Extrait:
Ahmedabad, au riche passé
Tombeau d’Ahmed Shah, le fondateur de la ville d’Ahmedadab © Eric Milet

Fondée au 11e s par les Solankî, une dynastie apparentée au clan rajpoute Châlukya, de confession jaïn, Ahmedabad s’est appelée Karnavati jusqu’à la fin du 13e s.

Stratégiquement placée sur les routes caravanières entre la Chine et les ports de l’océan indien, Karnavati était une plaque tournante du commerce au long cours. Au début du 15e s, la ville tombe dans l’escarcelle du sultan muzaffaride  Ahmed Shah qui la rebaptise illico en Ahmedabad histoire de marquer son passage.

Commence alors une période de prospérité. Désormais capitale du sultanat du Gujarat, Ahmedabad renforce son système défensif, développe un tissu urbain particulièrement élaboré où fusionnent les architectures musulmanes, jaïnes et hindoues.

À la fin du 16e s, affaiblie, Ahmedabad passe sous la coupe de l’empereur moghol Akbar, lequel relance l’activité économique. Désormais centre de commerce de première importance, notamment dans le domaine du textile, elle se pare alors de très belles havelis, de mosquées.

Consigne: D'après l'extrait sur Ahmedabad, pourquoi Ahmed Shah a-t-il donné un nouveau nom à Karnavati ? Répondez en une à trois phrases.

Informations fournies:
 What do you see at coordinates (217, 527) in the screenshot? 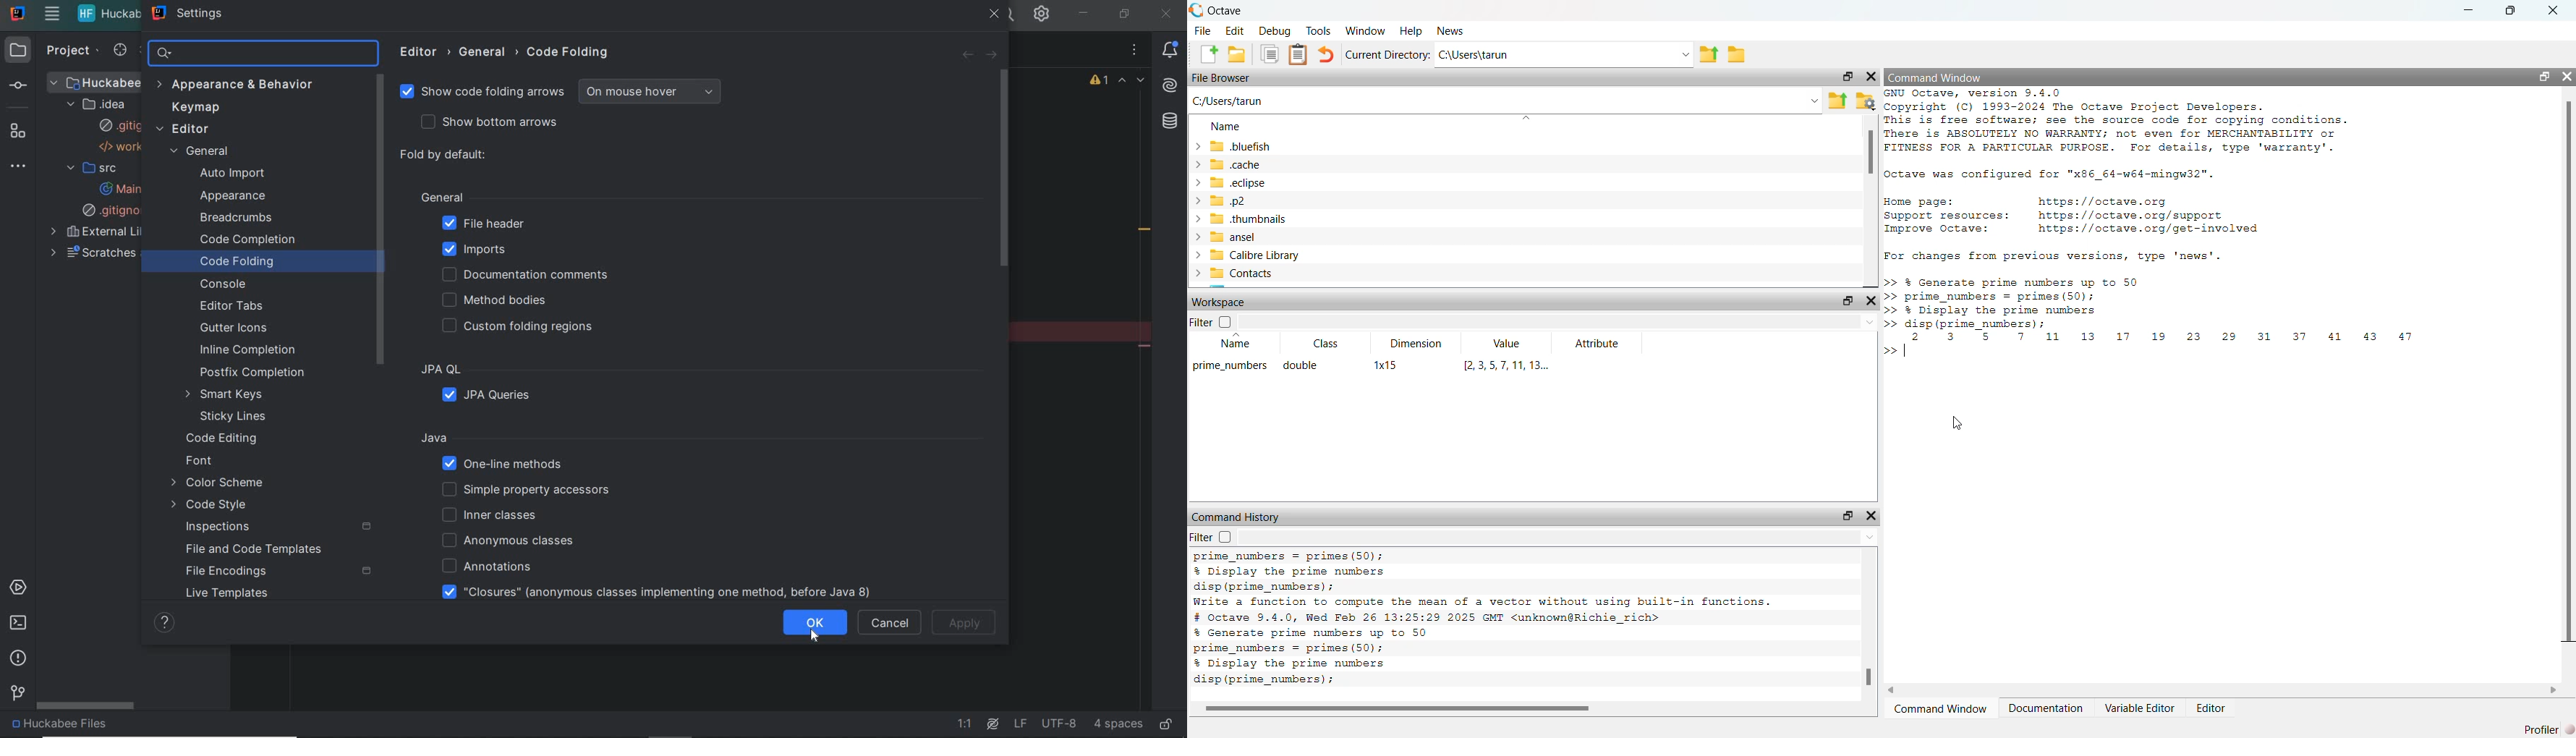
I see `inspections` at bounding box center [217, 527].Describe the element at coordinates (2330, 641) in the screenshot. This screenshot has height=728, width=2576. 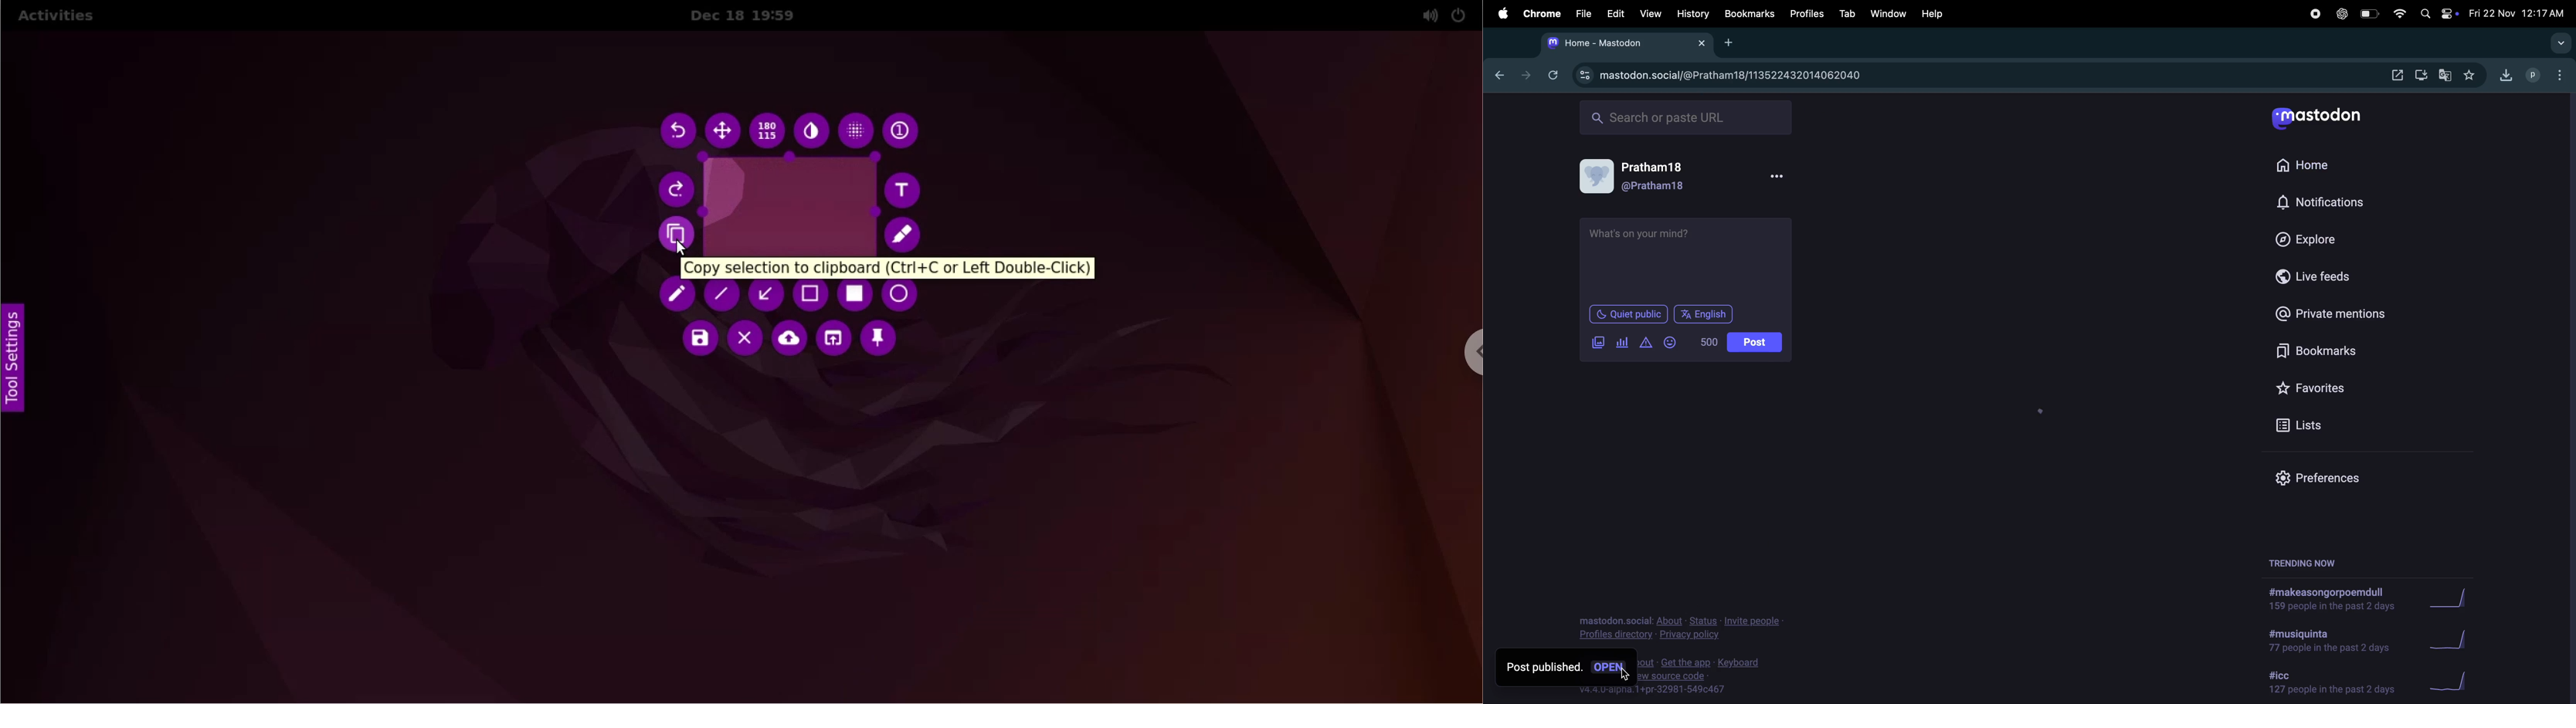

Réponse à la consigne: Au début du 15e siècle, le sultan muzaffaride Ahmed Shah s'est emparé de la ville. Il l'a rebaptisée Ahmedabad pour marquer son passage.